Sir Barry Vincent Jackson (6 September 1879 – 3 April 1961), was an English theatre director, entrepreneur and the founder of the Birmingham Repertory Theatre and, alongside George Bernard Shaw, the Malvern Festival.

Jackson was born on 6 September 1879 in Kings Norton, Worcestershire into a wealthy merchant grocer's family. His father, George Jackson was a prominent businessman who had always held a passion for the theatre and so named his son in admiration of actor Barry Sullivan. From a young age, Jackson was exposed to the theatre and to the arts, from school where he was privately educated, to regularly attending the theatre, opera and ballet. The young Jackson saw his first Shakespeare production, The Taming of the Shrew, performed by the Frank Benson Company when he was ten years old.

In his teenage years, he travelled around Europe, visiting Greece and Italy, living in Geneva for eighteen months where he studied French and learnt to paint. He desired to become an artist, but his father persuaded him to take a job in the architect's office of Frank Osborn in Birmingham, beginning working there in 1897. His time there did now inspire him creativity, as he had already turned his focus to writing and performing plays with a group of his friends.

Along with his friends they christened the company, The Pilgrim Players. This was to be the amateur foundations for the future Birmingham Repertory Theatre Company. Jackson alongside his friends, John Drinkwater, H S Milligan and C.R Dawes had been performing their own productions at the Jackson's family home of the Grange in Moseley, from around 1902 to family and friends. Their first public appearance took place on 2 October 1907 at the Mission Hall in Inge Street.
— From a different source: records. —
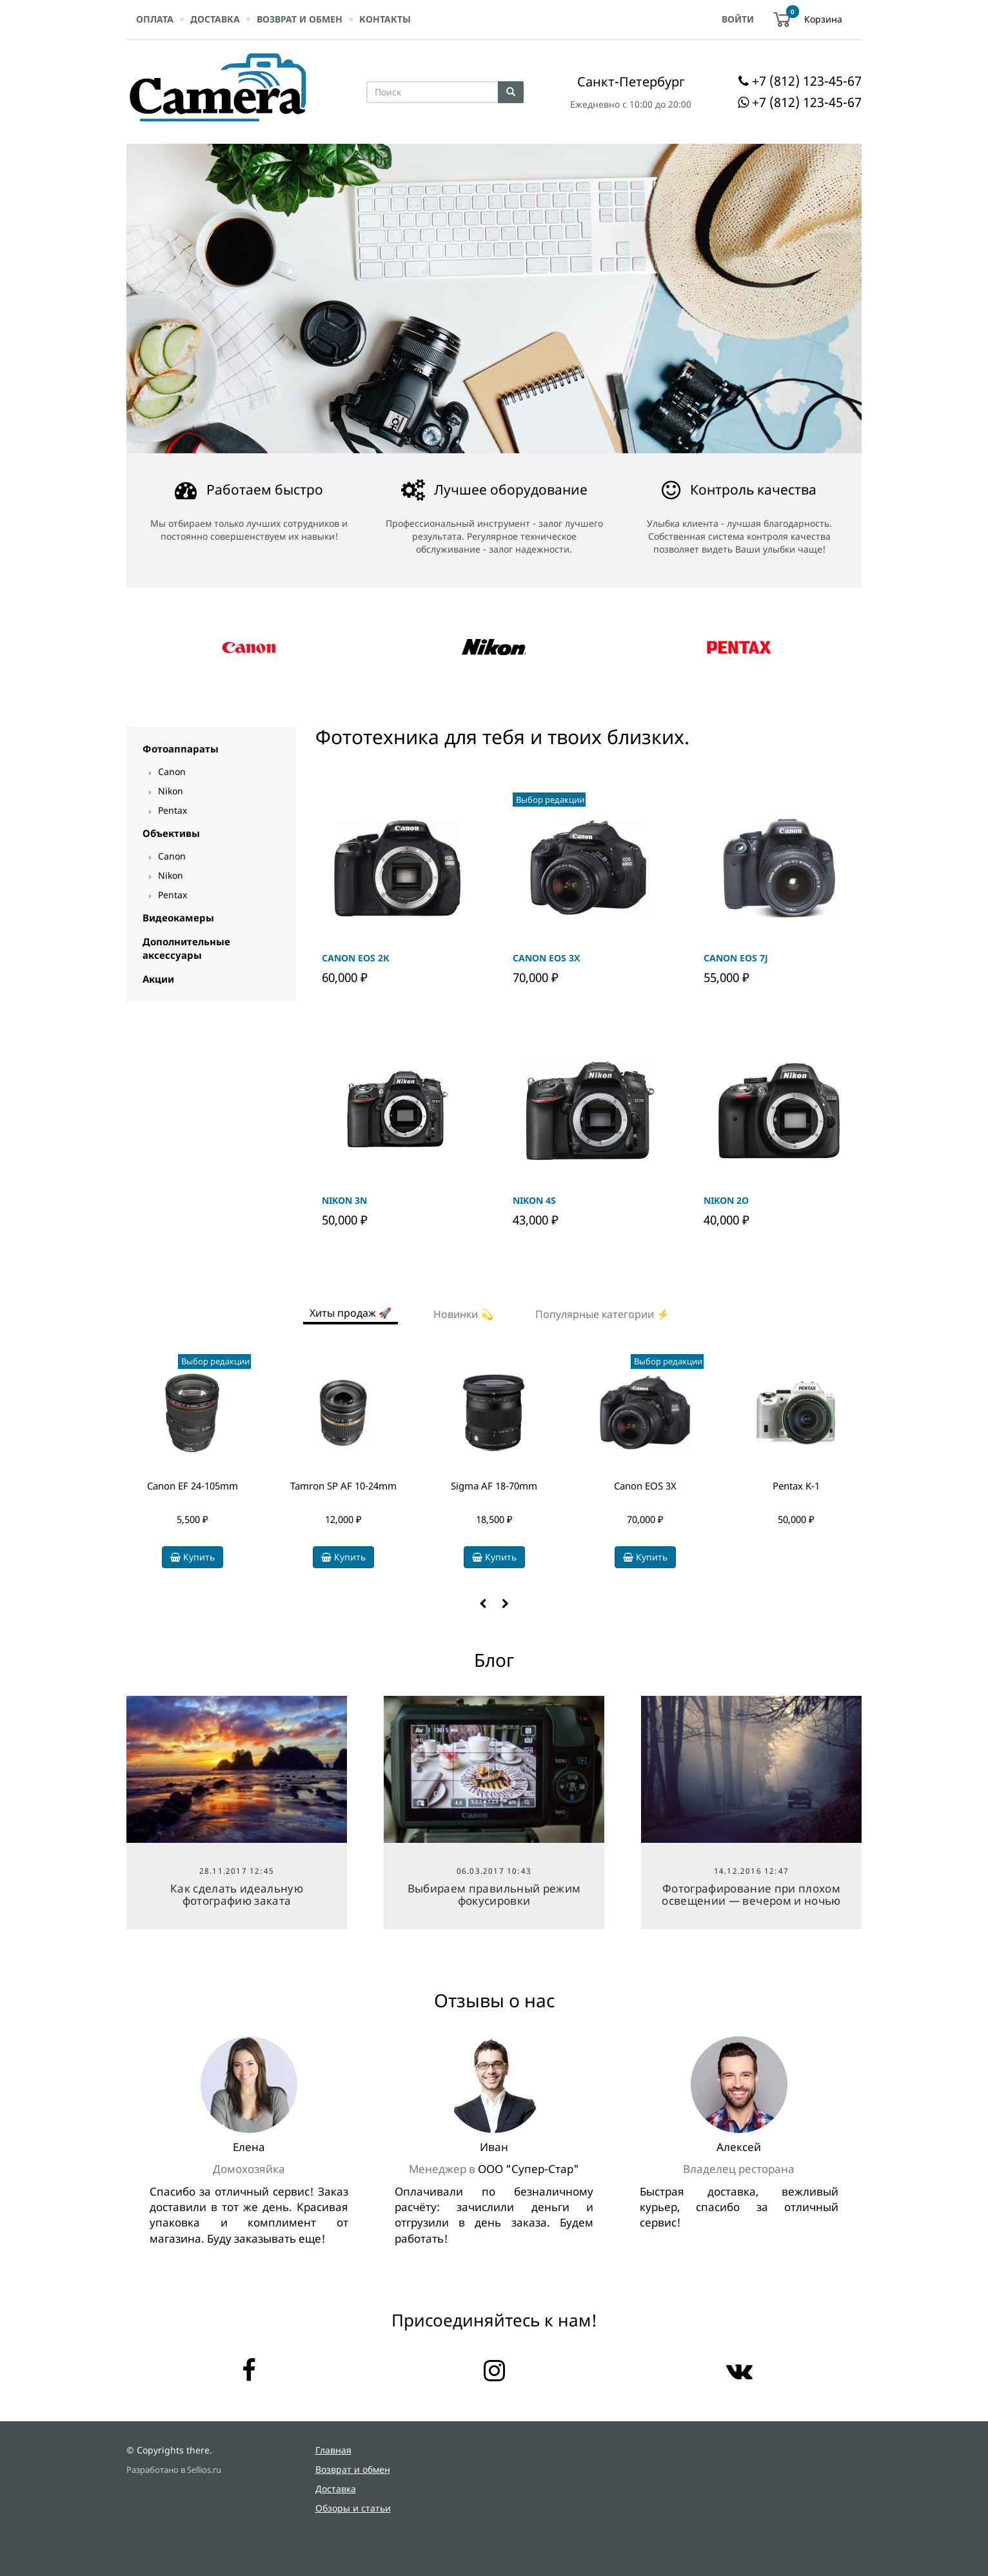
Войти (738, 19)
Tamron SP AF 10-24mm (343, 1485)
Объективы (171, 833)
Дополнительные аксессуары (186, 948)
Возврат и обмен (299, 19)
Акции (158, 978)
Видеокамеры (178, 917)
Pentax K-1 (796, 1485)
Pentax (172, 810)
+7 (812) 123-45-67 (807, 81)
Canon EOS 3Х (645, 1485)
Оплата (154, 19)
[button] (482, 1604)
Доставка (215, 19)
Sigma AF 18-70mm (494, 1485)
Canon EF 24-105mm (192, 1485)
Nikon (170, 791)
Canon (172, 771)
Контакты (385, 19)
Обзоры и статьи (353, 2508)
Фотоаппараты (181, 748)
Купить (192, 1557)
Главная (333, 2450)
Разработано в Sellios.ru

The following year performances moved to the Edgbaston Assembly Rooms. The company was increasingly gaining in reputation and popularity in the city. Jackson was confident in the potential that the dedicated company possessed. He employed Drinkwater as the company Secretary from 1909, and from 1911, all of the Players were paid. At the start of 1912, Barry Jackson began to identify and develop plans to build a permanent theatre for the expanding company. He had clear ideas about the design which he discussed with the architect S.N.Cooke, who had studied with Jackson at the School of Art.